# EXERCISE DIRECTIONS
Answer these questions using the power system notes that follow.
1. What four parts make up the TTC node?
2. From which company are the batteries likely to be bought?
3. Which type of battery is named as the most likely to be used in this mission?

# SUPPLIED TEXT
- - - -

- Interface the PSU with the microcontroller
- Example – use protocol.
- Electronic Power System board – contains the control electronics and the TTC node used for communication with the OBDH via CITATION OBD \l 2057 (OBDH – PSU Interface)
- TTC Node: Used for measuring the state of the system, needs to relate data to the OBDH unit. Made up of a microcontroller, ADC, flash memory and interface. It senses different parameters of the PSU system, then converts this to digital data via the ADC. eg solar panel temperature, battery voltage etc.
- Battery heater: can be an independent temperature sensing unit.
- Electrical interface design – ensure that the rise and fall times of the digital signals fall within reasonable limits, along with current and voltage limiting.
- ESD – Electrostatic Discharge. Ensure that the components are protected from electrostatic discharge throughout mission life, including in construction. NOTE – When handling all components, need anti-static conditions, and gloves to avoid corrosion due to organic materials.
- Majority of testing of power circuitry through a solar array simulation (power supply with similar characteristics to that of a solar array) and payload simulations (try and match loads that will be required in operation).
Battery
Batteries likely to be bought from clydespace, data sheet of potential batteries can be seen in power examples folder. Talking to Clydespace can give us a better idea of what batteries we will finally choose. For the pursposes of simulating the operation of the cubesat, we do not need the batteries at the early stages, only for late-stage integration after battery testing and the power system has been tested in isolation with a power supply.
EPS
The electronic power supply unit comprises of many subsystems, that together control and co-ordinate the power delivery for the cubesat subsystems.
BCR
Battery charge regulators ensure that the battery is safely and efficiently charged over its lifecycle. Withought sufficient regulation, the batteries will have a shorter life, and in the case of Li-Po batteries (the most likely to be used in this mission) they will explode. These have to be designed to suit the particular type of solar array used. These automatically match the solar panel voltage to that of their input in order to maximise power transfer. This is required because of the variable voltages that will be generated with different levels of irradiance incident on the panels of the cubesat.

- - - -

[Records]
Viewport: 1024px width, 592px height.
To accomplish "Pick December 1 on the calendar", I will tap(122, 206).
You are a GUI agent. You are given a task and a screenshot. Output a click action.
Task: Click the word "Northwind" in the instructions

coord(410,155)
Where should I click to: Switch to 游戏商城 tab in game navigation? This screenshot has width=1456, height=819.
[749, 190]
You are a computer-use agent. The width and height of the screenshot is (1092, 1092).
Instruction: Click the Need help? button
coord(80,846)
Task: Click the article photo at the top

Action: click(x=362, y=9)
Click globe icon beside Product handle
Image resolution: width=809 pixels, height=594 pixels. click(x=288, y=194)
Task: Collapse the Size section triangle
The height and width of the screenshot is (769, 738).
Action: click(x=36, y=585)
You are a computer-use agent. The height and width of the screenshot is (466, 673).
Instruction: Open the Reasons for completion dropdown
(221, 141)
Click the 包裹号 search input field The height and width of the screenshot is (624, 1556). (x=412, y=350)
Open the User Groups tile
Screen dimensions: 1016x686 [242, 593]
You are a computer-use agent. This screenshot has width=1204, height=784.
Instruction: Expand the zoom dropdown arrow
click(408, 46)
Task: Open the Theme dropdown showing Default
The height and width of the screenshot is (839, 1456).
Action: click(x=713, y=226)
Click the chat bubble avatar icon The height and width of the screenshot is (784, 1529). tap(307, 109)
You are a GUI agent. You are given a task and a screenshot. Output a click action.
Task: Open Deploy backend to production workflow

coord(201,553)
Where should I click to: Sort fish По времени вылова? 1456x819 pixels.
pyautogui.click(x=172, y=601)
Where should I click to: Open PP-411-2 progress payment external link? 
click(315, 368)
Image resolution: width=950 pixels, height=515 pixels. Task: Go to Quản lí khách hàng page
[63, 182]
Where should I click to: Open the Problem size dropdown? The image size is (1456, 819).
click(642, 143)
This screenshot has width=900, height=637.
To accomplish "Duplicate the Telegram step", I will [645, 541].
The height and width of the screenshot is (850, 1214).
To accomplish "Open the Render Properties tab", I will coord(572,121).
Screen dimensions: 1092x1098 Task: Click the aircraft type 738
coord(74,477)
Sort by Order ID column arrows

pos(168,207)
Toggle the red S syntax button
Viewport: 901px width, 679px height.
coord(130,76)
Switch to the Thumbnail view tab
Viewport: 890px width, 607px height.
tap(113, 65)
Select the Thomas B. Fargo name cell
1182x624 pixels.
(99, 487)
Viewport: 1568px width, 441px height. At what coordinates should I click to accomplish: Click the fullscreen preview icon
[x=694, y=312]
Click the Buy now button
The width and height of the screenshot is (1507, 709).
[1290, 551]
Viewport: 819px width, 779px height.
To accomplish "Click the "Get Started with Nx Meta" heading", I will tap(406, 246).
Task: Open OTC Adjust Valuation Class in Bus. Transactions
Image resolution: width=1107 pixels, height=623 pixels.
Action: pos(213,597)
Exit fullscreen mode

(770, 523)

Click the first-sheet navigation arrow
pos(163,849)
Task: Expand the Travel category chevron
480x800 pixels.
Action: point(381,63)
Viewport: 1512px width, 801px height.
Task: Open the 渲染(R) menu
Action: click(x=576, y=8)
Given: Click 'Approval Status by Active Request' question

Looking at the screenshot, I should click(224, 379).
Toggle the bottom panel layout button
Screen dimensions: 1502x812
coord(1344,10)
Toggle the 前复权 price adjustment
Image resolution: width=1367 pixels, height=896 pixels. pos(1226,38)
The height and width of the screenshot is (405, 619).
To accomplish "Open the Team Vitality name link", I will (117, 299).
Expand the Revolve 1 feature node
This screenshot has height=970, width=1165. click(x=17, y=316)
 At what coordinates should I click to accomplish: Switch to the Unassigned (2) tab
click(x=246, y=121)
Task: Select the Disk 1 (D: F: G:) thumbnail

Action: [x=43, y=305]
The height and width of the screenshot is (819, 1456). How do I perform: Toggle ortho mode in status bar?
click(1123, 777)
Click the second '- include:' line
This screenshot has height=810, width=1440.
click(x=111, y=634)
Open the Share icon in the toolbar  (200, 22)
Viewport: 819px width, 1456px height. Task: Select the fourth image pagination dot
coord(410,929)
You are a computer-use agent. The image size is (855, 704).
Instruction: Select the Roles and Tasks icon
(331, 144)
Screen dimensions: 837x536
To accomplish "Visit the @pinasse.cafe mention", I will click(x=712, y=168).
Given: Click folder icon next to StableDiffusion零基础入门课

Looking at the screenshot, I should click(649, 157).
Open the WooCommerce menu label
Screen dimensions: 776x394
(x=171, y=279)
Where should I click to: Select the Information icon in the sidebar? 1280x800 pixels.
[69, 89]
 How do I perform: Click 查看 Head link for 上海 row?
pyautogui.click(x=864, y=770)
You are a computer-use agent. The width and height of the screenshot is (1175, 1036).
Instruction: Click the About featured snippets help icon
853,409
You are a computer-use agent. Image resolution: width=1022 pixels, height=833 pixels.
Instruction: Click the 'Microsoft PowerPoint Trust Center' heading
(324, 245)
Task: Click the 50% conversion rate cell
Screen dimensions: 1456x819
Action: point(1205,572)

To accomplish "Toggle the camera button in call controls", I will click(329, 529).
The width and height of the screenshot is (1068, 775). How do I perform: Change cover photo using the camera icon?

- - - -

# EXERCISE OUTPUT
1. A microcontroller, an ADC, flash memory and an interface.
2. Clydespace.
3. Li-Po batteries.